## TEXT PROVIDED
= Beginning of Section =
Wednesday, April 25, 2012

Bread and Butter

People have been consuming animal products in the form of meat, poultry, wild game, fish, eggs, raw milk, butter and other forms of dairy for centuries.  Weston A. Price, a prominent dentist of his time switched his focus to nutrition and began researching the diets of ancient cultures. He found that nearly all primitive cultures consumed a non-vegetarian diet and ate large quantities of foods with fat-soluble vitamins: Vitamin A and D. Butter, being one of the highest and most readily absorbed sources of Vitamin A, was a common food in the diets of most traditional cultures.

Now let's focus on quality because the butter you may be consuming or have in the past may not be anything like that of ancient cultures. Unfortunately, if you haven't heard yet our food and agricultural systems in America have dramatically altered the way livestock should be raised. Commercially raised cows produce milk that contains anti-biotics, hormones, pesticide residue and most importantly less nutrients. Butter made from this kind of milk is more damaging to your body than it is any good. Traditional butter on the other hand, churned from raw pastured cow's milk contains much higher levels of the anti-inflammatory Omega-3 fatty acids, the potent anti-oxidants Vitamin A, E and the commonly deficient mineral Selenium, while containing CLA a compound now shown to be highly protective against cancer. The process of pasteurization where milk undergoes high heating destroys the enzymes found in raw milk that make it such an immune boosting and nourishing food. The best and most nutritious of butters will be made from raw pastured cow's milk.* To further enhance the health properties of butter you can purchase a 'cultured' butter that has been inoculated with probiotics, the good bacteria found in our guts that supports our immune system and fuels our digestion.
Bread is a whole other topic so to keep this post from becoming a book I will only briefly touch on here. Traditionally most breads were made with a sourdough culture, yes that same word again. Culture. You will hear much of culturing and fermenting on this blog as these practices add health benefits to any food. When good bacteria are culturing in a food they are literally eating away at some sort of 'sugar' in order to keep thriving which produces a food full of probiotics. Exactly what our bodies need and want. Fermented, cultured and probiotic foods were consumed on a daily basis in all traditional cultures but are lacking in most modern diets.

During the process of dough becoming 'sour' as it cultures the chemical structure of the gluten in the flour is being changed and becomes much more easily digestible. Gluten is the difficult-to-digest protein found in wheat, rye, barley and spelt that has caused many health ailments in the recent decade. The traditional wisdom of home-making sourdough breads could prove to be of high benefit. The most high quality bread will be made from organic whole grain flours made with a sourdough.
= End of Section =
## REQUIREMENT 1
Answer these questions using the text on bread and butter:
(a) Which two fat-soluble vitamins did primitive cultures eat in large quantities?
(b) What does pasteurization destroy in raw milk?
(c) Which grains are named as containing gluten?
## REQUIREMENT 2
Output, with no changes, everything in the text on bread and butter from "Bread is a whole" down to "most modern diets.".

(Collected data entries)
= Beginning of Section =
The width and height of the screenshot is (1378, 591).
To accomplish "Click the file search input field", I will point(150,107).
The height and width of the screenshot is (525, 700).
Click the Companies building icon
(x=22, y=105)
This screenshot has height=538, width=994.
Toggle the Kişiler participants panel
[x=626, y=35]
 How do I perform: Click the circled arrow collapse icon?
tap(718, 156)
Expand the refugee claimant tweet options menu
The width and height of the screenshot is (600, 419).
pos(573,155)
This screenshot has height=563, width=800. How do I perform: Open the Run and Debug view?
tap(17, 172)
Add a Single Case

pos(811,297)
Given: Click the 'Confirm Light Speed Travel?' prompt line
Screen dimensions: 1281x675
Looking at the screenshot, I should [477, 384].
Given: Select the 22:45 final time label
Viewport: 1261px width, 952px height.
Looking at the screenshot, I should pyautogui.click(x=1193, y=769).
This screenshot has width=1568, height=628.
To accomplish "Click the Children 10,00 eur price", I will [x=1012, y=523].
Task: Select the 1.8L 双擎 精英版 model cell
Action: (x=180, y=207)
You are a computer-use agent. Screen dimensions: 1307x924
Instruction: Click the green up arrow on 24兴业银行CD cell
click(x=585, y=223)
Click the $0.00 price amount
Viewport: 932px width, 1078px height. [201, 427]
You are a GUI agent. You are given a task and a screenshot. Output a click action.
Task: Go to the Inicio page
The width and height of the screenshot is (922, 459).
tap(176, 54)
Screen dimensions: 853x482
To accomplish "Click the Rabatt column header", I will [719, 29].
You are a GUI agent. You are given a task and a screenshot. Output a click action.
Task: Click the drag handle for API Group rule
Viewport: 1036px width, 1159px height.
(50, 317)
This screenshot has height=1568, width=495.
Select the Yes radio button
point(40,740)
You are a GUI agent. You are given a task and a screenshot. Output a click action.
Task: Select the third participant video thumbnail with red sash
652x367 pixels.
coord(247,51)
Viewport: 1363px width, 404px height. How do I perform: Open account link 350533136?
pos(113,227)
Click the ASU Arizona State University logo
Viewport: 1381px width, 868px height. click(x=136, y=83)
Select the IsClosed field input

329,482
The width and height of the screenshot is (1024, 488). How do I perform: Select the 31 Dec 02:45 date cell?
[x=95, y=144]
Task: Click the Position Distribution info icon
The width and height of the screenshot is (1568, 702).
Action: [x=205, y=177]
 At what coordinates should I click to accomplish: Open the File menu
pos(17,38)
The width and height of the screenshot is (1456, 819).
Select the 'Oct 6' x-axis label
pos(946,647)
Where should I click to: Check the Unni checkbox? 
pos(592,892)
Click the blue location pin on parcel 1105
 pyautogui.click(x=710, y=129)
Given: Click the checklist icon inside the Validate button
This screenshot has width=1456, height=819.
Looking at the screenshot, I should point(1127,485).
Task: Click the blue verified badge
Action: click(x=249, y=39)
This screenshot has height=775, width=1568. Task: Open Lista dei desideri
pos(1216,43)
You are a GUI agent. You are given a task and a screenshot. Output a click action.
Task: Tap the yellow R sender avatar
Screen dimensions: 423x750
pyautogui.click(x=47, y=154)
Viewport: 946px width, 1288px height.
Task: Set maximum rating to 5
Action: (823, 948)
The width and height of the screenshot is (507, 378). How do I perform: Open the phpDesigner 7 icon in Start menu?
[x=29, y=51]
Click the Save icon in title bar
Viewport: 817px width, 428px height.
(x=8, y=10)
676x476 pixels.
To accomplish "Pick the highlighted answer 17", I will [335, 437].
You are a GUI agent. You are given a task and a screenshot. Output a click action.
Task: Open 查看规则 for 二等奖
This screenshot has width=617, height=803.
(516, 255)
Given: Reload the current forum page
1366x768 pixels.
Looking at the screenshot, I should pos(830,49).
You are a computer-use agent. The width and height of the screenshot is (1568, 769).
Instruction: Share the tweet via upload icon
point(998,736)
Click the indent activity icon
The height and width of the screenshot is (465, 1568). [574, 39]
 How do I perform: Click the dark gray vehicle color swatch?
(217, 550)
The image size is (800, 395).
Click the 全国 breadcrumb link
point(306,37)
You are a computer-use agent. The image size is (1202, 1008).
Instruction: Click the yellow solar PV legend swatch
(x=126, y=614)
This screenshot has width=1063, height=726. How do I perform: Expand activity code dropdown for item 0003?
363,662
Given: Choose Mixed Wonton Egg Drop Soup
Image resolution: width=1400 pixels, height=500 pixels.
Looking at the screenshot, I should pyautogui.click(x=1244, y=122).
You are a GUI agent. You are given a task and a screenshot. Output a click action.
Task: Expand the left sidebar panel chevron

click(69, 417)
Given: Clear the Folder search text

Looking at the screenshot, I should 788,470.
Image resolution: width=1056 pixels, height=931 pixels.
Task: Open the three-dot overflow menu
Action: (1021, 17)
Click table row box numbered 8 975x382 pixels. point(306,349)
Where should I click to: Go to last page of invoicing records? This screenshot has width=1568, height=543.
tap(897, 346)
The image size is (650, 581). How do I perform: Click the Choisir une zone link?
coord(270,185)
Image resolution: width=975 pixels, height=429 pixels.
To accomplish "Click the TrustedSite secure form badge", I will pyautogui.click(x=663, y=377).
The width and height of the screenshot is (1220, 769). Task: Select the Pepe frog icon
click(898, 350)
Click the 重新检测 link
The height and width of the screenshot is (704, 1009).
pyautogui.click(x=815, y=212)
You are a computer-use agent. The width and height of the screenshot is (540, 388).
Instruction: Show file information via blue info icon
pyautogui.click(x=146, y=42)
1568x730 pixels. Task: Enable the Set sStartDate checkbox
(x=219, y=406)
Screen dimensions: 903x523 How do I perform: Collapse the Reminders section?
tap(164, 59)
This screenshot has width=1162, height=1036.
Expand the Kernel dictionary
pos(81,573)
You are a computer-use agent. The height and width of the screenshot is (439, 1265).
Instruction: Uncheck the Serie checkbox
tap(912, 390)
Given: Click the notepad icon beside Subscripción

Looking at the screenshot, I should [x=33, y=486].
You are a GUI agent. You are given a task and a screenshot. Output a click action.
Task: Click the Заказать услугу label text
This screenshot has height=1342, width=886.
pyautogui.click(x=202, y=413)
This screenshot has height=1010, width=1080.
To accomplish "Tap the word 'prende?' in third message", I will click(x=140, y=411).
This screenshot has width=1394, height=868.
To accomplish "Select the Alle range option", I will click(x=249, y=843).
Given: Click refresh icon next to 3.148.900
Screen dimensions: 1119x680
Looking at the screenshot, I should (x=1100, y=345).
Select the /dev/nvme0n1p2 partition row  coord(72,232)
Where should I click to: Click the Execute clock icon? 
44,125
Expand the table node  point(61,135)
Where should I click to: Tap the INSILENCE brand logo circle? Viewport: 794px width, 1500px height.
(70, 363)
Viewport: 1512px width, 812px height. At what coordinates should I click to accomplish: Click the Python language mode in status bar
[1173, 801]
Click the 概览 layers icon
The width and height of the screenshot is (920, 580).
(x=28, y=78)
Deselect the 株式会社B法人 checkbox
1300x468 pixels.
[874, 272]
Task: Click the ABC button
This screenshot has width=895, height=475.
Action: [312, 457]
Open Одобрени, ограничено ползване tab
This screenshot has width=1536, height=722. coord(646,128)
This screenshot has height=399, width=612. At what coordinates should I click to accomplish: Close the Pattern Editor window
= End of Section =
## ANSWER AREA 1
(a) Vitamin A and D.
(b) The enzymes found in raw milk.
(c) Wheat, rye, barley and spelt.

## ANSWER AREA 2
Bread is a whole other topic so to keep this post from becoming a book I will only briefly touch on here. Traditionally most breads were made with a sourdough culture, yes that same word again. Culture. You will hear much of culturing and fermenting on this blog as these practices add health benefits to any food. When good bacteria are culturing in a food they are literally eating away at some sort of 'sugar' in order to keep thriving which produces a food full of probiotics. Exactly what our bodies need and want. Fermented, cultured and probiotic foods were consumed on a daily basis in all traditional cultures but are lacking in most modern diets.